There are multitudes of reason why this shift is occurring but the primary reason is due to the simple fact that pensions are unsustainable.
Pension had their hay day in the 1960s but began to fail opening the door for the government to enter the picture.
The truth is, pensions have been struggling to keep their head above water ever since and outside of government are no longer viable.
The point is that at one time pensions were as common as 401k’s are today but times are changing and if you have a pension there are things you should consider to protect yourself from a financial crisis.
Whether you are drawing a pension now or are planning to draw from one in your retirement, what I will share in this podcast may impact your future benefits.
According to heritage.org, The Pension Benefit Guaranteed Corporation (PBGC), which is similar to the FDIC, did a study and found that for somebody that is promised $24,000 a year in pension benefits, they are insured up to $12,870.
The problem with these insurance plans for pensions is the same problem we have with the FDIC. The FDIC has around $25 billion in reserves, but there’s $9.3 trillion sitting in banks. The insurance cannot cover all the liabilities that exist.
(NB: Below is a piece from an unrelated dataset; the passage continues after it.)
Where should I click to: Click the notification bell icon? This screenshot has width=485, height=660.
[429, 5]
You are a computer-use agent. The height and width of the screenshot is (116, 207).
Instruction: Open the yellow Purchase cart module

The same thing is true with PBGC. The promise of insurance benefits is not mathematically supported. If PBGC goes insolvent, that $12,870 promise is really only able to cover $1,500 under the insurance benefit.
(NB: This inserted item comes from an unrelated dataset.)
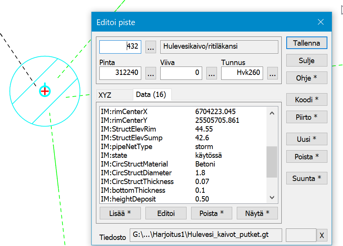Screen dimensions: 343x246
Task: Open the Pinta browse ellipsis button
Action: (x=151, y=74)
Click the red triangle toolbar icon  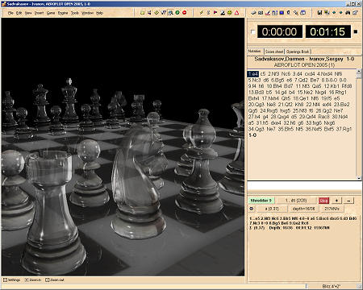236,12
The concern here is that when you retire and you’re counting on a pension as part of your income, and the system defaults, what do you do?
Studies show that back in 2008 the projected deficit for pensions was $5 million and in 2014, it was $42 billion. From 2008 to 2014 it went from a $500 million deficit projection to a $42 billion deficit.
All of this makes a strong case for accepting lump sum options when they are offered to move the control of your future benefits into your hands.